#### Extract to read
First, I will start with a true story…
“A man was flying from Seattle to San Francisco. The plane had a layover in Sacramento.
The flight attendant explained that there would be a delay, and if the passengers wanted to get off the aircraft, the plane would re-board in one hour.
Everybody got off the plane except one gentleman who was blind.
Another man had noticed him as he walked by and could tell the gentleman was blind because his Seeing Eye dog lay quietly underneath the seats in front of him throughout the
He could also tell he had flown this very flight before because the pilot approached him, and calling him by name, said, “Keith, we’re in Sacramento for an hour, would you like to get off and stretch your legs?
The blind man replied, “No thanks, but maybe my dog would like to stretch his legs.”
Picture this: All the people in the gate area came to a complete standstill when they looked up and saw the pilot walk off the plane with a Seeing Eye dog!
The pilot was even wearing sunglasses.
They not only tried to change planes, but they were trying to change airlines!
The moral to the story is, things aren’t always as they appear…”
We have all probably experienced not feeling heard or feeling misunderstood. We have all possibly made assumptions that ended up being false or been told that we are quick to judge at times. Why do we as humans and as leaders sometimes jump to conclusions?
The Ladder of Inference:
The ladder of inference describes the thinking process humans follow to progress from data to a decision or action. We move up the ladder of inference in seconds when a new piece of information enters our experience.
4 Ways Knowledge of The Ladder Can Help Leaders Day to Day:
1 . Use the Ladder of Inference at any stage of your thinking to interrupt the mental process by asking the following questions:
- Is this the “right” conclusion?
- Why am I making these assumptions?
- Why do I think this is the “right” thing to do?
- Is this really based on all the facts?
- Why does he/she believe that?
2. Identify your current “rung” and analyze your reasoning by working back down the ladder and ask these questions:
- Why have I chosen this course of action? Are there other actions I should have considered?
- What belief led to that action? Was it well founded?
- Why did I draw that conclusion and is it sound?
- What am I assuming and why? Are my assumptions valid?
- What data have I chosen to use and why? Have I selected data rigorously?
- What are the real facts that I should be using? Is there other data that I should consider?
3. Look for rungs that you tend to jump. Do you tend to make assumptions too easily? Do you tend to select only part of the data? Note your tendencies so that you can learn to do that stage of reasoning with extra care in the future.
########
#### Dataset entries
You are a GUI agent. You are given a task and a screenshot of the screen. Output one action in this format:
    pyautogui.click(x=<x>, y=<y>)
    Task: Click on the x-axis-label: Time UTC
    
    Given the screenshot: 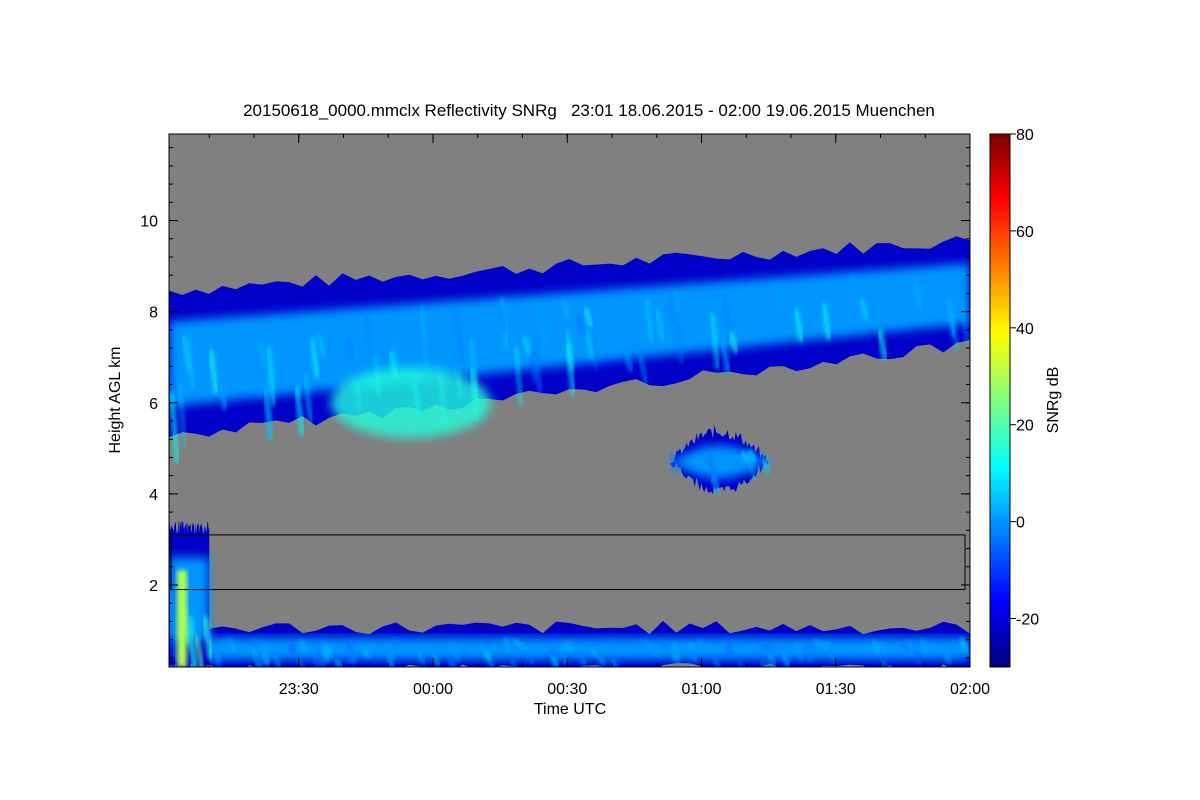 What is the action you would take?
    pyautogui.click(x=570, y=710)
########
Work order: Write the next part of the article on the ladder of inference, picking up right after its last sentence.

Output of the exercise:
4. Explain your reasoning to a colleague or friend to confirm that your argument is sound. If you are challenging someone else’s conclusions, it is especially important to explain your reasoning to reach a shared conclusion and avoid conflict.
Using the Ladder of Inference to Find Common Ground:
It is inevitable that there will be times when we struggle to find a way through a particular conflict with a colleague, boss or direct report. Interrupting our pattern of inference can help challenge our assumptions that may be creating the impasse. Try asking these questions of yourself and the person with whom you are having a challenge:
- What do we know for a fact?
- What do we sense is true but are not yet sure?
- What is unknowable?
- What do we agree on? Disagree on?
- Are we starting from different assumptions here?
- What would have to happen before you would consider an alternative?
- I want to understand the assumptions that are underlying our disagreement. Could you help me with that?
- It feels that we are at an impasse, and we will end without a better understanding. Have you got any ideas that will help clarify our thinking?
One of my favorite books is called The Four Agreements: A Practical Guide to Personal Freedom, by Don Miguel Ruiz. One of the four agreements is Don’t Make Assumptions. Ruiz says, “Find the courage to ask questions and express what you really want. Communicate with others as clearly as you can to avoid misunderstandings, sadness, and drama. With just this one agreement, you can completely transform your life.”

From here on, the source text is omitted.